- **Directions for this task**:
Count how many lines in the material below contain the word "Where", treating uppercase and lowercase as different. Reply with the number alone.

- **Records to use**:
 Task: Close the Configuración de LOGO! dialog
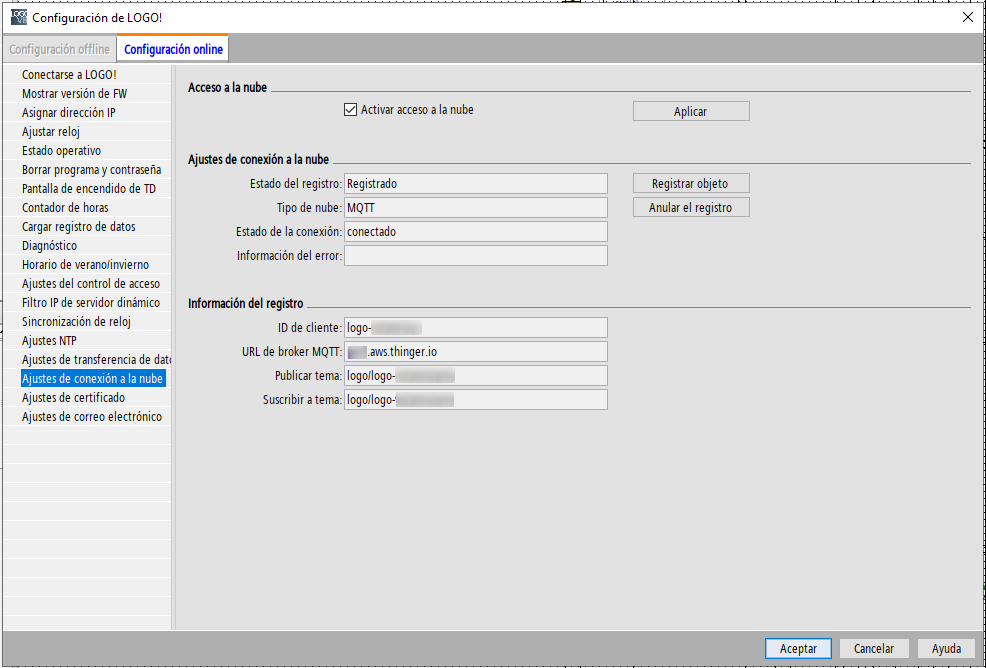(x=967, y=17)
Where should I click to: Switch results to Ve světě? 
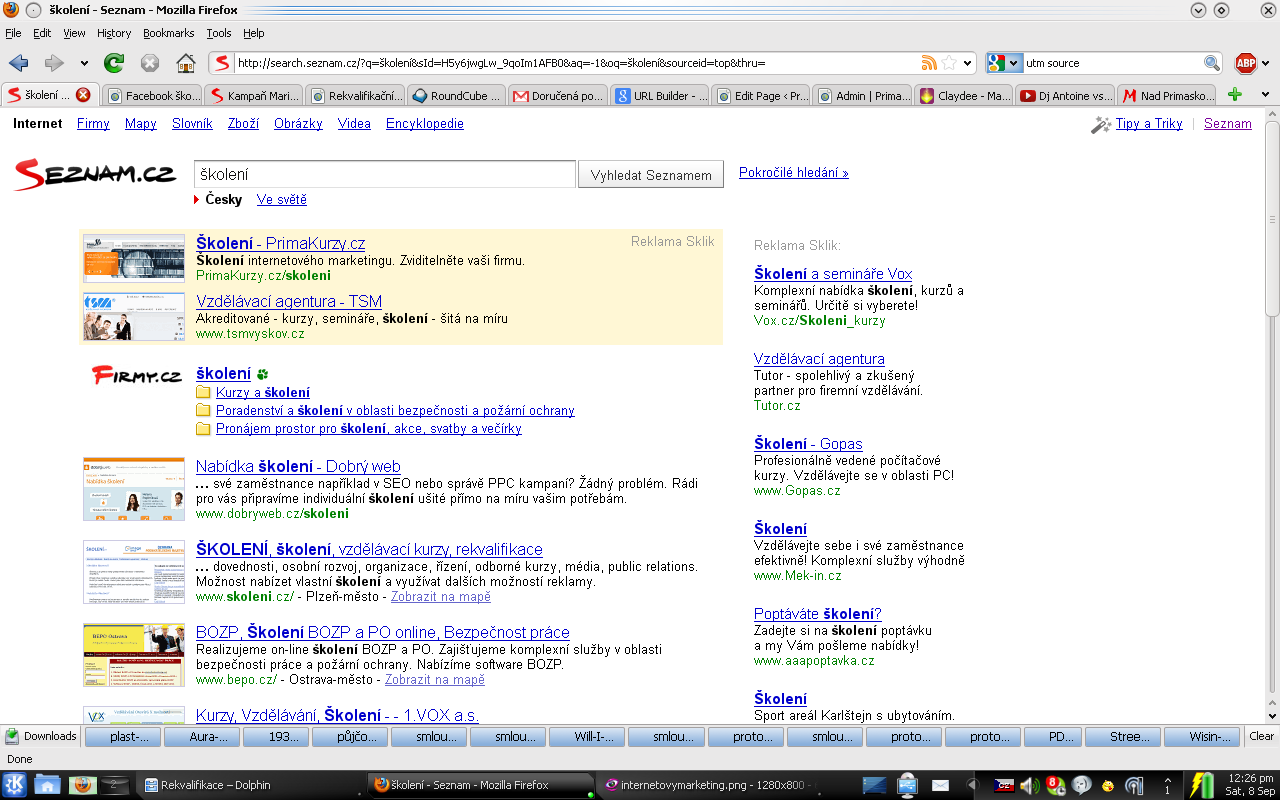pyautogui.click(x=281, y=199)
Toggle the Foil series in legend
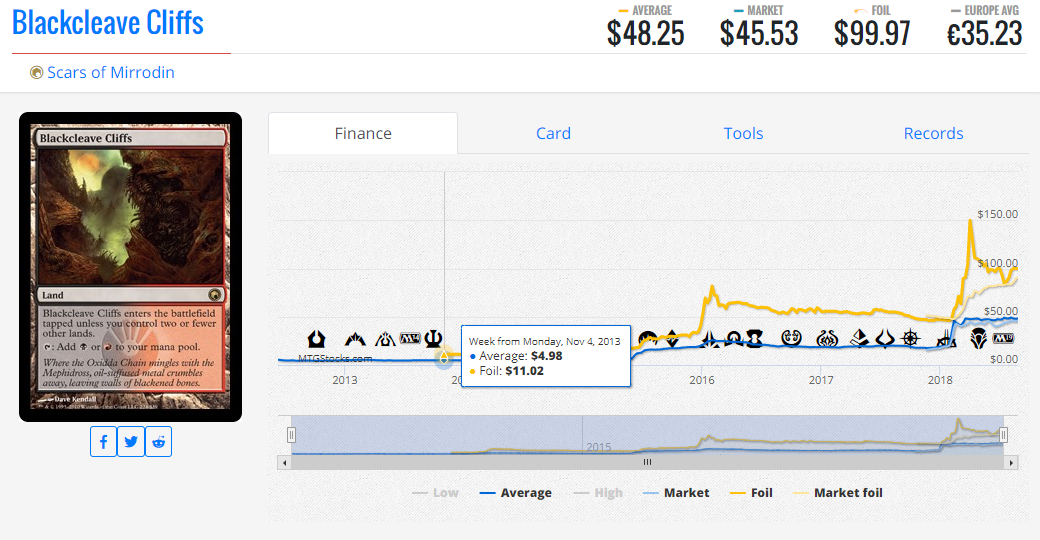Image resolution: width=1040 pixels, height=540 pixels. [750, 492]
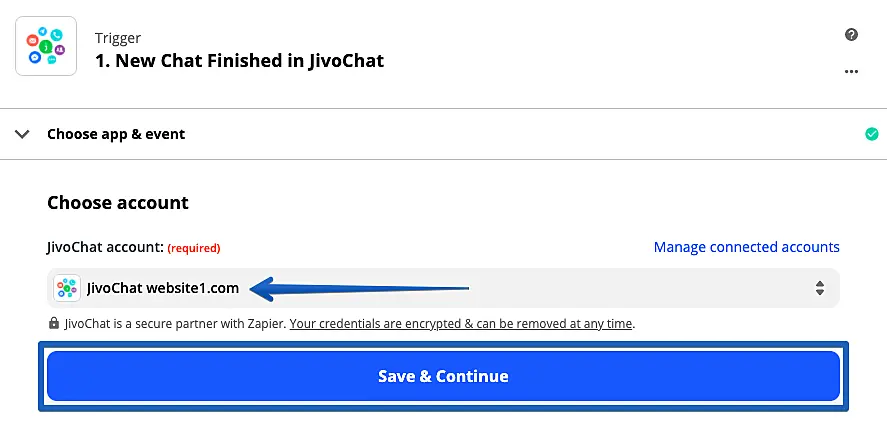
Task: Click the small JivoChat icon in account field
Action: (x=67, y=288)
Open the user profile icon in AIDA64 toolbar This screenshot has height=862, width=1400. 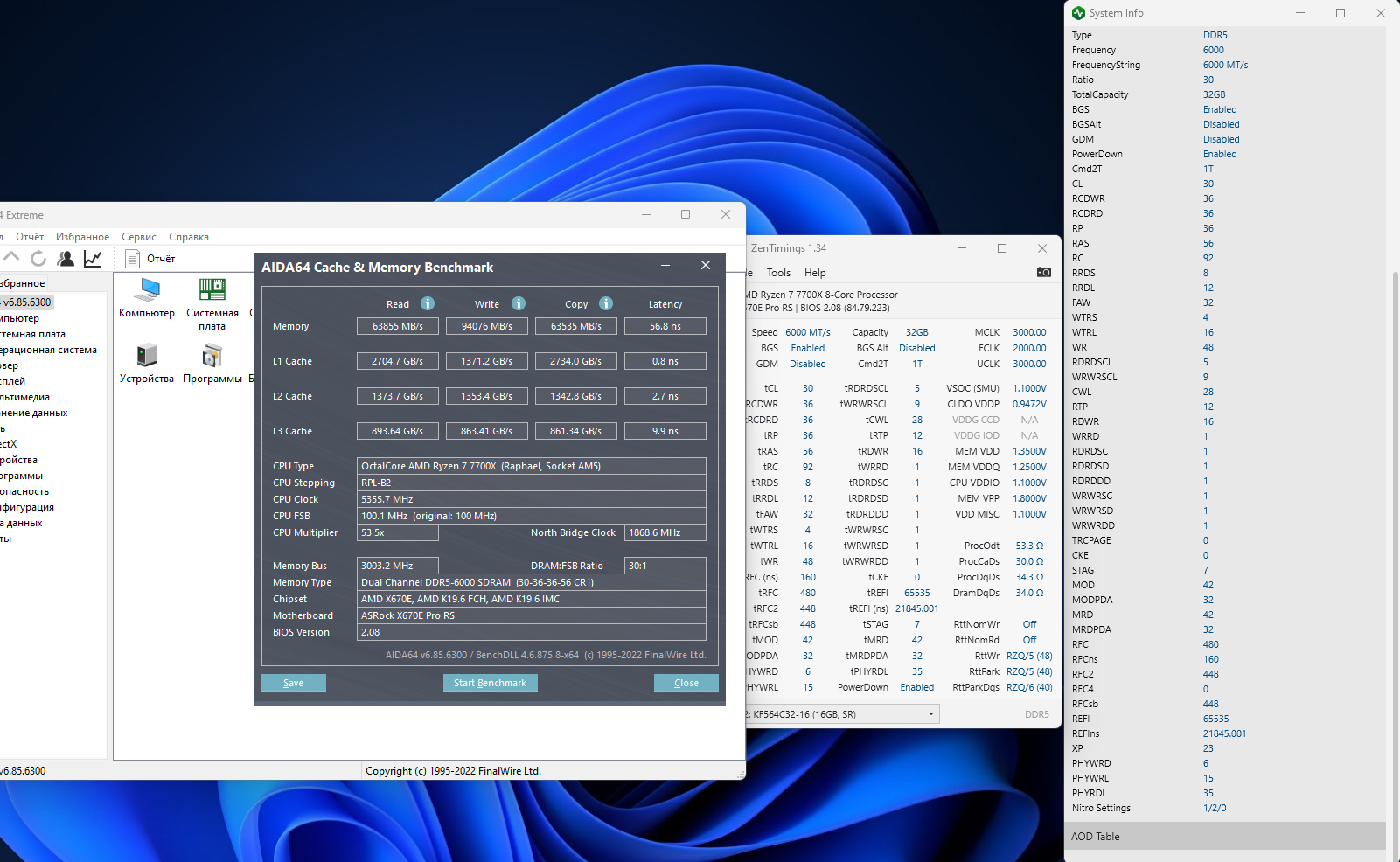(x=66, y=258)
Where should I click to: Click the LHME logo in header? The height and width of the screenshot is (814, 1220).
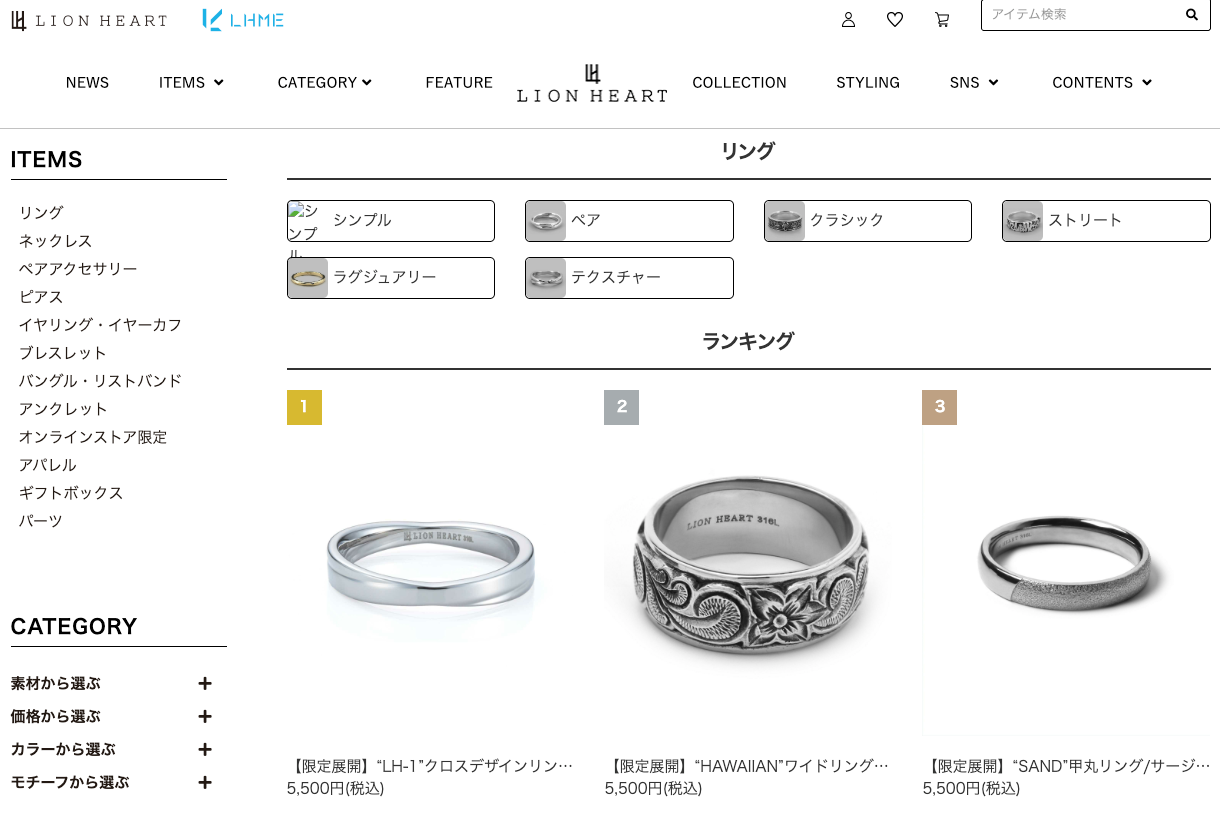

- **Written answer**:
2